Challenge testing should only be done at specialist discretion. This involves the deliberate administration of a cephalosporin, usually in graded dosage. It should be carried out under expert supervision in a centre with facilities to manage acute allergic reactions. It is the gold standard test for patients with a history of allergy to a cephalosporin.
Testing with a drug putatively linked to a previous reaction (homologous challenge) is warranted when there is an indication to use the drug, if there is significant uncertainty about the history, or if the reaction occurred in the distant past. In low-risk cases (mild reactions, history suggesting index reaction intolerance rather than allergy), oral rechallenge without prior skin testing can be considered to facilitate delabelling.

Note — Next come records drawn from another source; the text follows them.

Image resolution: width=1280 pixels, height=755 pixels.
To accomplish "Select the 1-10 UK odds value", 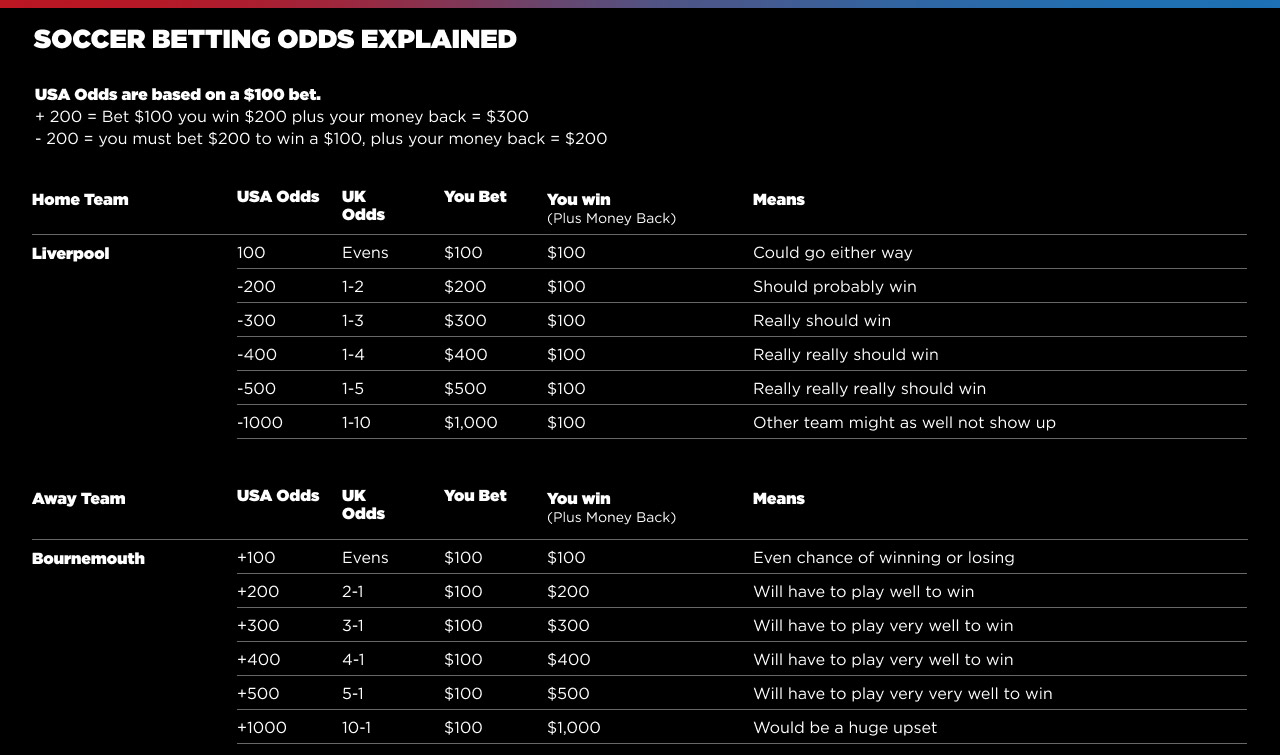I will coord(356,423).
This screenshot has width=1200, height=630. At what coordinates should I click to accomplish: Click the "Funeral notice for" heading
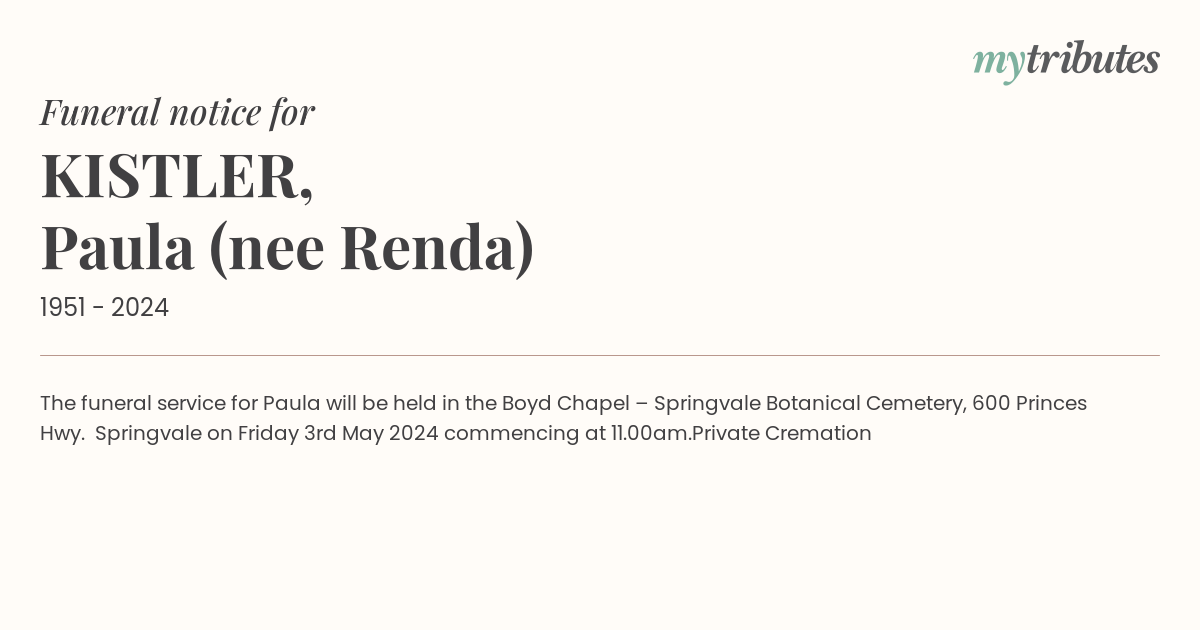pos(177,112)

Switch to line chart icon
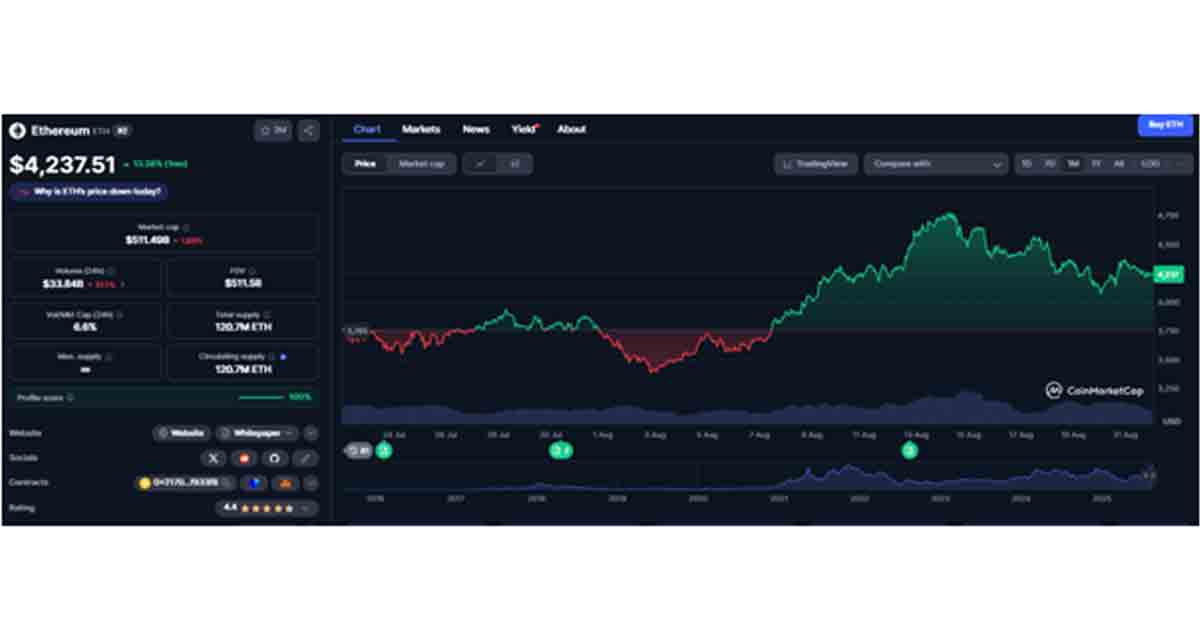tap(480, 164)
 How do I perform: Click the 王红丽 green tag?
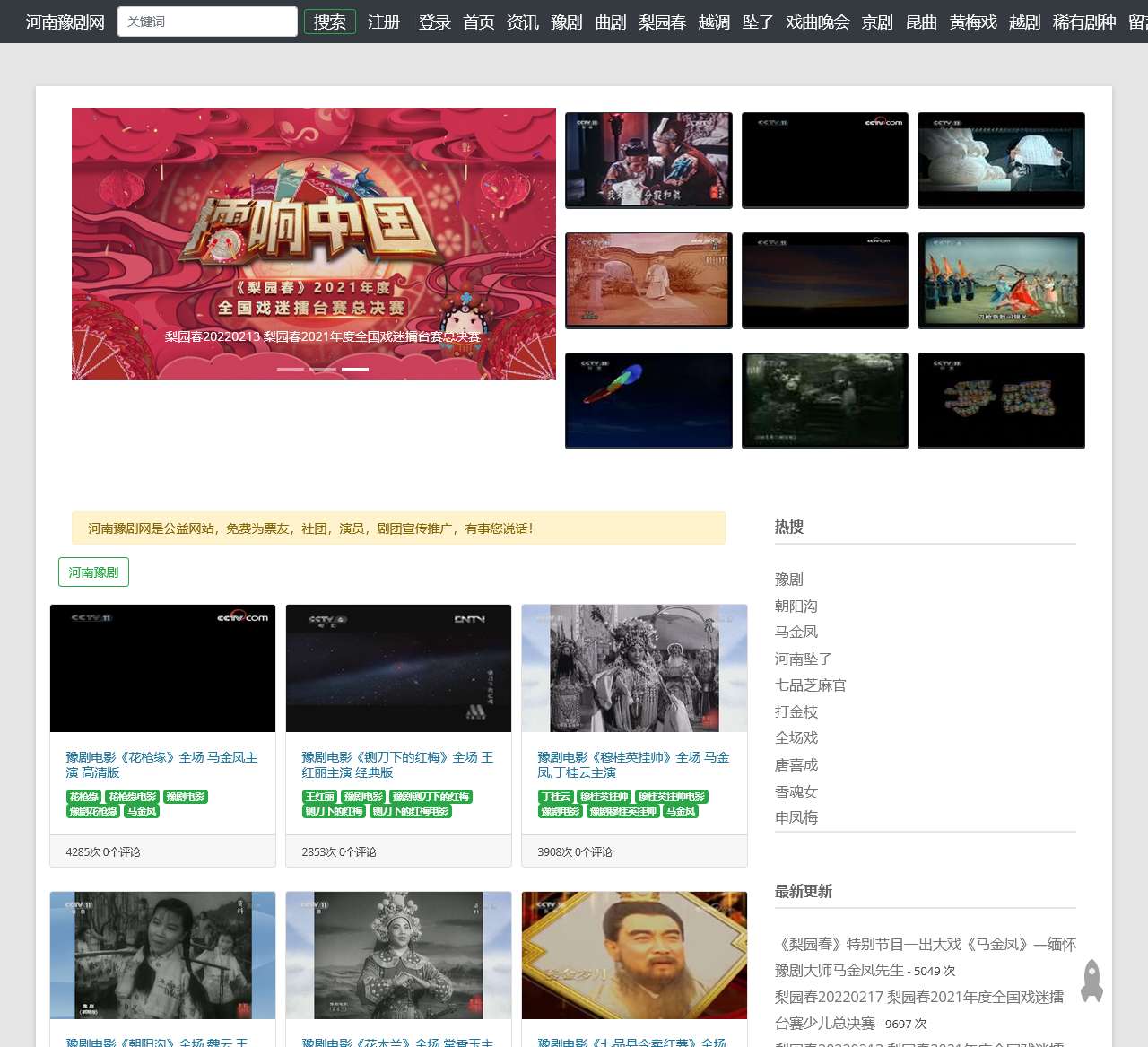click(x=319, y=797)
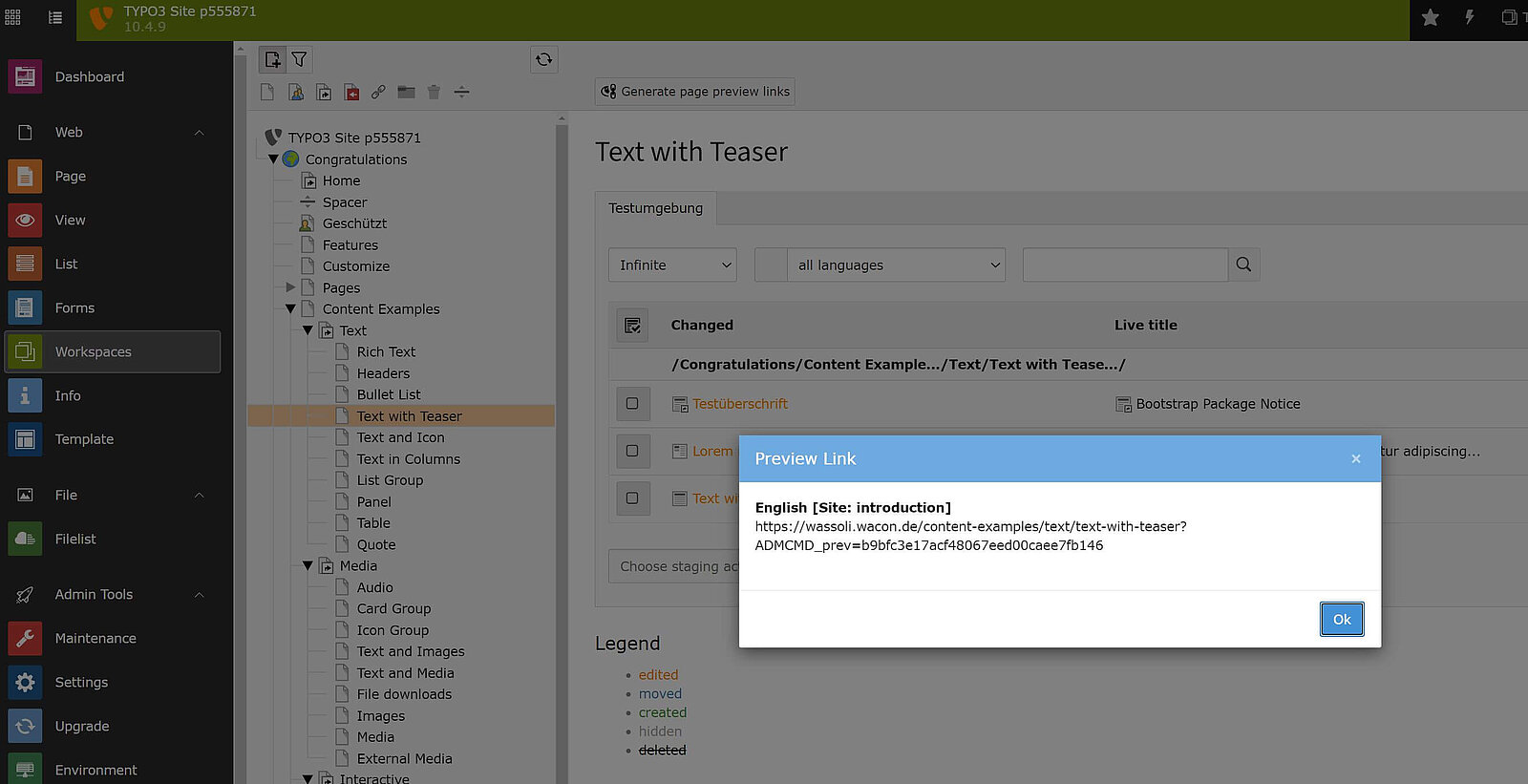Click the bookmarks star icon
This screenshot has height=784, width=1528.
(x=1430, y=18)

A history of a severe delayed-type 4 hypersensitivity reaction (Stevens-Johnson syndrome/toxic epidermal necrolysis, drug reaction with eosinophilia and systemic symptoms) is considered a permanent contraindication to challenge testing since the T-cell immunological memory is likely to persist.22 A history of immediate allergy and even anaphylaxis is not an absolute contraindication to (cautious) challenge since type 1 allergy frequently resolves over several years21,23 and a negative challenge clears the drug for future use.
When the index drug is known, and is found positive on sIgE blood test, skin prick or intradermal testing, then the challenge is done with an alternative cephalosporin with a different R1 side chain (heterologous challenge) as this may show the absence of cross-reactive allergy. In the event of severe anaphylaxis to a specific cephalosporin, the specialist may opt to challenge with an alternative beta-lactam, despite negative in vitro and in vivo testing (Fig. 3). For a patient labelled with ‘cephalosporin allergy’ in which the index cephalosporin is not known, a cautious challenge may be warranted with the cephalosporin that is most likely to be useful.